Q12 The management and Union X in Atisan Mining entered into a CBA for 1997 to
2001. After 6 months, a majority of the members of Union X formed Union Y and
sought management recognition. The latter responded by not dealing with either union.
But, when the CBA’s economic provisions had to be renegotiated towards the end of
the term of the CBA, the management chose to negotiate with Union Y, the newer
union. Thus, Union X which negotiated the existing CBA charged the company with
unfair labor practice (ULP). The company argued that it committed no unfair labor
practice since the supposed violation had nothing to do with economic provisions of the
CBA. Is the management right?

(A) No. Refusal to comply with the CBA’s economic provisions is not the only
ground for ULP; a disregard of the entire CBA by refusing to renegotiate with
the incumbent bargaining agent is also ULP,
(B) Yes.
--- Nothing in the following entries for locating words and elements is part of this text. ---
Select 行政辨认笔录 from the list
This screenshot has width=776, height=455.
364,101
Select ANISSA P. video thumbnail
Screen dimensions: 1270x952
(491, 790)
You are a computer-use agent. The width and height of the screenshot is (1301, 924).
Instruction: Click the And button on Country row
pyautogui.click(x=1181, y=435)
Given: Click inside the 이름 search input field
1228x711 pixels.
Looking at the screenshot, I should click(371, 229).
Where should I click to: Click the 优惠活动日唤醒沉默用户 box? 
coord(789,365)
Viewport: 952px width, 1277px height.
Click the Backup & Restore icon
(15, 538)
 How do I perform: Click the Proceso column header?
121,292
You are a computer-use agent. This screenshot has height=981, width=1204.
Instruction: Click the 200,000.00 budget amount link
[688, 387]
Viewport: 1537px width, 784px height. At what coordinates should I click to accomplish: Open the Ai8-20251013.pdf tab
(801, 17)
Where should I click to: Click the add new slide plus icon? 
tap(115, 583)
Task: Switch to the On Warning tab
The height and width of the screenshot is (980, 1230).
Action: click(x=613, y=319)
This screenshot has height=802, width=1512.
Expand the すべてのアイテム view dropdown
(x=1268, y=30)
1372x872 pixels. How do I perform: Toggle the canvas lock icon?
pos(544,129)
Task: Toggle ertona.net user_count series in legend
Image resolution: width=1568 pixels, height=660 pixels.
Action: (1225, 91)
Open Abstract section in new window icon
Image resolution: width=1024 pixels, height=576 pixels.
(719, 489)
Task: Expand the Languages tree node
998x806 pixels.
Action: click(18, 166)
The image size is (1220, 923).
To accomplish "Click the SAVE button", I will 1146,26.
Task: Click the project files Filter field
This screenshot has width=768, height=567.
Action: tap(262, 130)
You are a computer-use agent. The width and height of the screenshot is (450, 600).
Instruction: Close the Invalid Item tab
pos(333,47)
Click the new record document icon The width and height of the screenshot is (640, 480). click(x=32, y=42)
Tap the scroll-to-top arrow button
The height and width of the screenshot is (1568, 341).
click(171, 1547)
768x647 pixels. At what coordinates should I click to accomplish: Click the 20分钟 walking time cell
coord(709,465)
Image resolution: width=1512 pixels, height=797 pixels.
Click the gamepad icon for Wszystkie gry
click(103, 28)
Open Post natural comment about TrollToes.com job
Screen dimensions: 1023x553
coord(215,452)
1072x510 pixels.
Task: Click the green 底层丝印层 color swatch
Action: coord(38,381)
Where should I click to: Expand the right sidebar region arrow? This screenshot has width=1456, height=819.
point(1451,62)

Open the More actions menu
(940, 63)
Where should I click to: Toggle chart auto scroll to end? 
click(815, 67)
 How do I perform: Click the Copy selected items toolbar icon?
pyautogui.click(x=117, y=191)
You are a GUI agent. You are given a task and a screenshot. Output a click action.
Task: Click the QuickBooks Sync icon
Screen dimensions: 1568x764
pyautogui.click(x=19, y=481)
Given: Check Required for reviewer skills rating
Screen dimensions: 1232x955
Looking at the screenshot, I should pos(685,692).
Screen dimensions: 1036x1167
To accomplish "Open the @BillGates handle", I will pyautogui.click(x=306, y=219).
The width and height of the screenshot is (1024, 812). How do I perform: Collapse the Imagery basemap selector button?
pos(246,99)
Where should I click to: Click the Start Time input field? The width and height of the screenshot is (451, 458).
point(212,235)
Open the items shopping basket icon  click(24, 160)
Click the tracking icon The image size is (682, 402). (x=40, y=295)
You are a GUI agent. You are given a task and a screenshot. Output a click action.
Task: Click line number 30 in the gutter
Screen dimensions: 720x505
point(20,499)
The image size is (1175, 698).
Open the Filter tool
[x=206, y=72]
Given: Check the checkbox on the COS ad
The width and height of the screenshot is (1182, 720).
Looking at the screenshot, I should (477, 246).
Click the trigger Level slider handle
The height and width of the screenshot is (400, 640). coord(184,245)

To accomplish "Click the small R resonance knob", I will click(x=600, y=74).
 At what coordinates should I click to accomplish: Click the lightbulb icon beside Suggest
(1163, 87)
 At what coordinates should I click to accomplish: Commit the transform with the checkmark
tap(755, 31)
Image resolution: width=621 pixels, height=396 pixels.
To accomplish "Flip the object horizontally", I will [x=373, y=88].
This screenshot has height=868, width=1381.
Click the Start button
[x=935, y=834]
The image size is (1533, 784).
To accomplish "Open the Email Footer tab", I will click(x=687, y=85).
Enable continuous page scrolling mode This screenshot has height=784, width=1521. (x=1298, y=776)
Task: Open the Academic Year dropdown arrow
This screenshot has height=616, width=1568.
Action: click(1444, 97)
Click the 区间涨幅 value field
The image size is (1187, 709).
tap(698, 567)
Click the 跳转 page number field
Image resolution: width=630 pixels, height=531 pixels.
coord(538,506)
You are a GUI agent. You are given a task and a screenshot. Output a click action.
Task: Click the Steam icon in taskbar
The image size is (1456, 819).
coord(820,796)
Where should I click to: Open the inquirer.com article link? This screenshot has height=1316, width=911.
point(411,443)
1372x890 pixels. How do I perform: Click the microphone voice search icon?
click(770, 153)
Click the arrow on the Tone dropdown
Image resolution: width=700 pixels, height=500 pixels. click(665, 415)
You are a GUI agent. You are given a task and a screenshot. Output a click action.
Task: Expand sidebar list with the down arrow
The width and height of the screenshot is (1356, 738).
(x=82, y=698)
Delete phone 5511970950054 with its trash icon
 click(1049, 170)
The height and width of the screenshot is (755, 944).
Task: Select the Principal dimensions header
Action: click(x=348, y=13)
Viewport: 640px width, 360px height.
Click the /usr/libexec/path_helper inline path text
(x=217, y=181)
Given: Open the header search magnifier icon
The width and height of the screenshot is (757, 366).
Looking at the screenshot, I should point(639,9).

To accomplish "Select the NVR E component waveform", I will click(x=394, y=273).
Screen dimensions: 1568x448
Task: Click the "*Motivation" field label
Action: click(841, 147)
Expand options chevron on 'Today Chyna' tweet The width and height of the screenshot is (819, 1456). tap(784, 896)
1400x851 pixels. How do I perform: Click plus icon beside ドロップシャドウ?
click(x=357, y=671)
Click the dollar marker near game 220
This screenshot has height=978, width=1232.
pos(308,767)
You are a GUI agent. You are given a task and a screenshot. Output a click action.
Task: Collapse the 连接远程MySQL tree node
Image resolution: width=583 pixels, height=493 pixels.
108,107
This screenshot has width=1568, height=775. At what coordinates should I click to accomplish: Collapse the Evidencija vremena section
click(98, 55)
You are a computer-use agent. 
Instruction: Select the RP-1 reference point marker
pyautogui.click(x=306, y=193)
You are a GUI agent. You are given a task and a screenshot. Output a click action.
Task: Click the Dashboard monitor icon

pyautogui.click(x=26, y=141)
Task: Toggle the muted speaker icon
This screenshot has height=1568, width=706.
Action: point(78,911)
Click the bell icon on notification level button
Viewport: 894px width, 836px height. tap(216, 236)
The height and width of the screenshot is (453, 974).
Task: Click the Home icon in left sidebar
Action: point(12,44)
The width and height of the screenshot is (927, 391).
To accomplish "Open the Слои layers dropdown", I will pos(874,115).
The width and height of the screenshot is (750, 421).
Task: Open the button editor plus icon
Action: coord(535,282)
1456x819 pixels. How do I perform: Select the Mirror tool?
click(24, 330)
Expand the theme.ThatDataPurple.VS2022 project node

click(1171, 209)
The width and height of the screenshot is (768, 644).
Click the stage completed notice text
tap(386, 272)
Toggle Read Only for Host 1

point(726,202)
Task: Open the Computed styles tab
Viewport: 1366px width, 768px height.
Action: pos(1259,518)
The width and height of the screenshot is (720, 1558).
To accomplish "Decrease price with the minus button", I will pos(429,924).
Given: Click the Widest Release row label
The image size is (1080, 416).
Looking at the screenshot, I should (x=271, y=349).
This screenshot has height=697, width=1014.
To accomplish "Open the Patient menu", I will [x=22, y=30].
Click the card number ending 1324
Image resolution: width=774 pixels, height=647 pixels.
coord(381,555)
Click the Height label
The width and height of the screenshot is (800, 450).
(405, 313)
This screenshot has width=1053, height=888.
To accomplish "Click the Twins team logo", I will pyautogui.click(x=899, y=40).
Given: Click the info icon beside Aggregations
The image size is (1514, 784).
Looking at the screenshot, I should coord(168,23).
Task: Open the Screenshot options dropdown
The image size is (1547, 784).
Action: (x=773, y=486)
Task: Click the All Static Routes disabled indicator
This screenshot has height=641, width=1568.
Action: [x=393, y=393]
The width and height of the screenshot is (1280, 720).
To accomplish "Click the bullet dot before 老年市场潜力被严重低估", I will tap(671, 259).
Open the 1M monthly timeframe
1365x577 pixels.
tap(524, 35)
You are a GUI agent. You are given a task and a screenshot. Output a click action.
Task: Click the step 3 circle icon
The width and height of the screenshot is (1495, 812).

No unfair labor practice was committed because the supposed violation
has nothing to do with economic provisions of the CBA.
(C) Yes. The management commits no ULP when it decided to renegotiate with the

3
numerically majority union.
(D) Yes. A CBA violation amounts to ULP only if the violation is “gross,” meaning
flagrant or malicious refusal to comply with the CBA’s economic provisions
which is not the case here.

ANSWER: A

Q13 Upon the expiration of the first three (3) years of their CBA, the union and the
company commenced negotiations. The union demanded that the company continue
to honor their 30-day union leave benefit under the CBA. The company refused on the
ground that the CBA had already expired, and the union had already consumed their
union leave under the CBA. Who is correct?

(A) The company is correct because the CBA has expired; hence it is no longer
bound to provide union leave.
(B) The company is correct because the union has already consumed the allotted
union leave under the expired CBA.
(C) The union is correct because it is still the bargaining representative for the next
two (2) years.
(D) The union is correct because union leaves are part of the economic terms that
continue to govern until new terms are agreed upon.
(E) They are both wrong.

ANSWER: D

Q14. The Collective Bargaining Agreement (CBA) between Libra Films and its union,
Libra Films Employees’ Union (LFEU), contains a maintenance of membership clause.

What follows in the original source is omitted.